The grant is intended exclusively for researchers who have already obtained an ERC Grant and wish to exploit a research result from their current or already completed project before it is commercially available. The aim of a proof of concept project is to determine the market potential of a given idea, which is the first step towards technological transfer.

As a part of his ERC PoC grant, “Ultra-high energy storage Li-anode materials” (LiAnMAT), together with VARTA Micro Innovation GmbH and the Adlershof startup INURU GmbH, Dr. Michael J. Bojdys from IRIS Adlershof and the Institute of Chemistry at Humboldt-Universität zu Berlin has been developing Li anode materials for high capacity applications. Lithium-ion batteries used in electronic devices could store 10 to 40 times more energy with LiAnMAT than commercially available anodes. These initially promising results are part of a patent application filed by both Humboldt-Universität zu Berlin and the start-up incubator Humboldt Innovation GmbH.

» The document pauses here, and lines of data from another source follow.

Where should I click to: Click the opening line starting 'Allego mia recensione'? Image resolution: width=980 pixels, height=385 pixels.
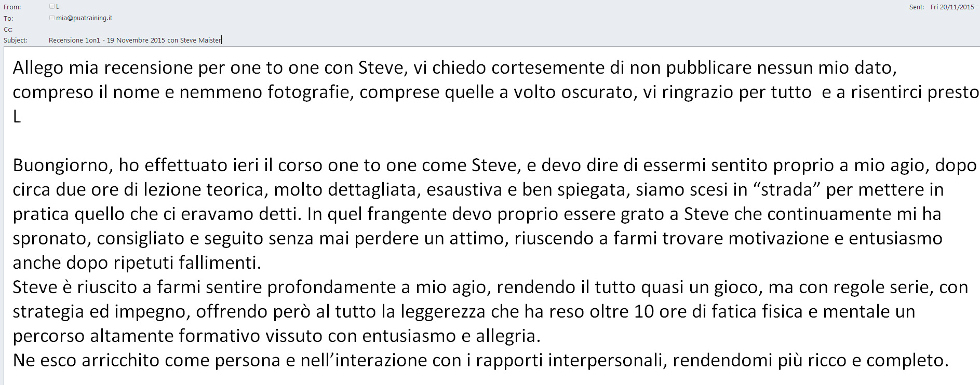[x=454, y=68]

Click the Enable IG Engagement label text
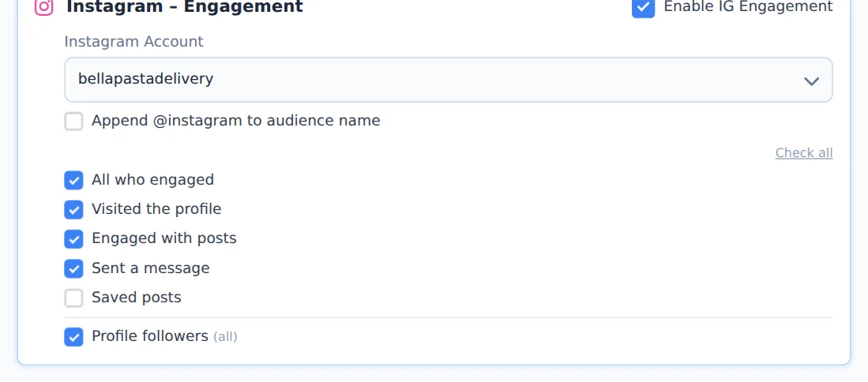[748, 6]
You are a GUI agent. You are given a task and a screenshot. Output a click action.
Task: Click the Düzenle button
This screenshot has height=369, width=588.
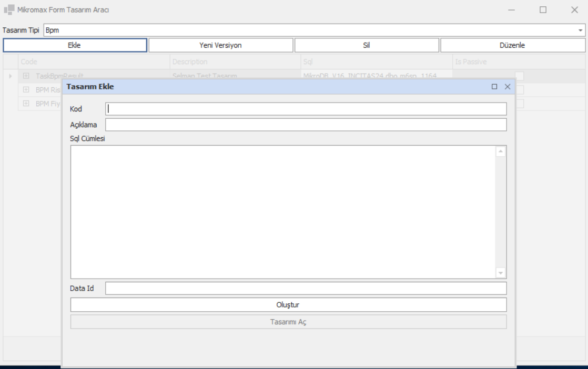[512, 45]
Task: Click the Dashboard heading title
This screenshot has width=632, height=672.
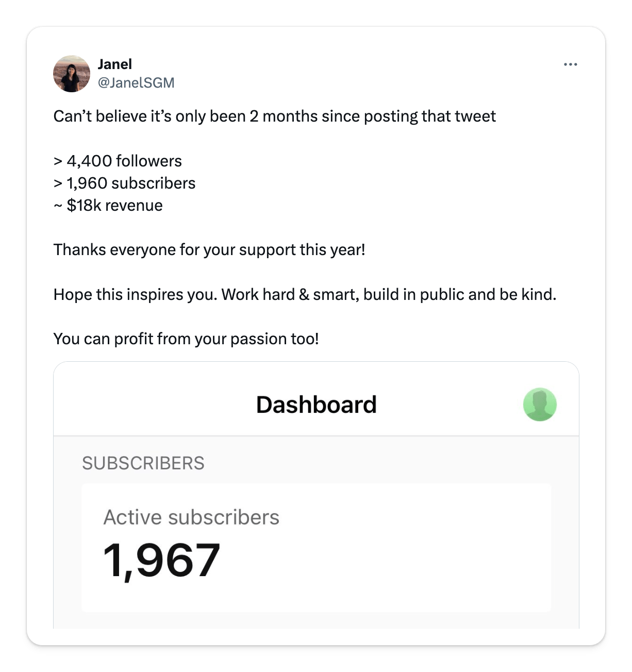Action: [x=316, y=405]
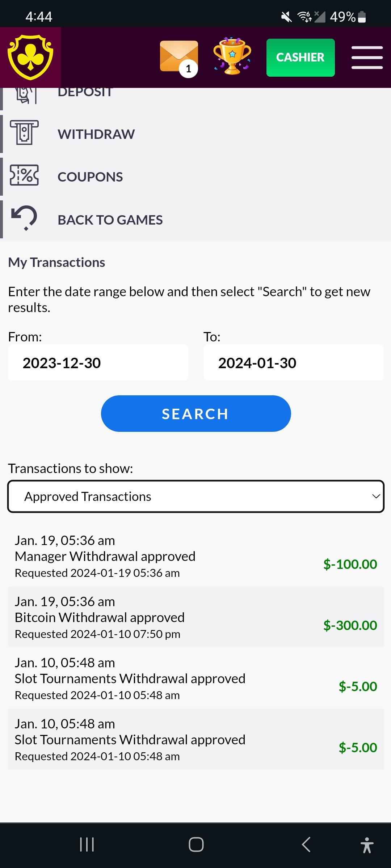
Task: Select the COUPONS menu item
Action: [x=90, y=177]
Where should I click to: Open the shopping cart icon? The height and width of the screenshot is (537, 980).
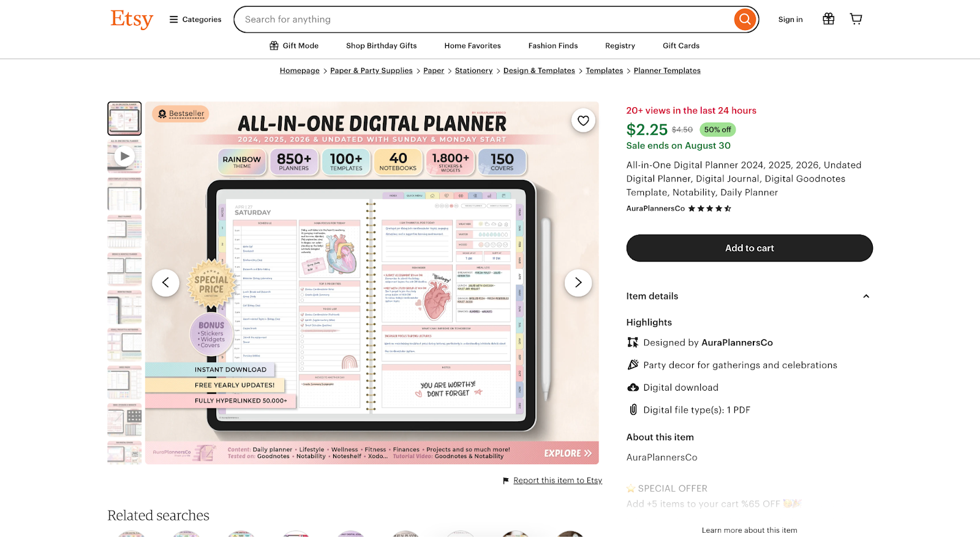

Prof. Dr. Dirk Schulze-Makuch, head of the Department of Astrobiology and a specialist in the field of planetary habitability at the Centre for Astronomy and Astrophysics at Technische Universität Berlin, is currently working on developing a new approach to the automated detection of pathogens, particularly cholera pathogens. The new project is called “Portpath. A Portable Device for Detecting Pathogens.” The new PortPath approach is designed to make use of user-friendly software and affordable hardware to quickly and cost-effectively analyze whether pathogens are present in a water sample. The hardware comprises the latest developments in computer technology, and the software utilizes machine learning strategies. During the development process, the team placed particular emphasis on ensuring that the mobile PortPath unit could be operated by amateurs, meaning that it could also be used in poorer countries affected by water contamination.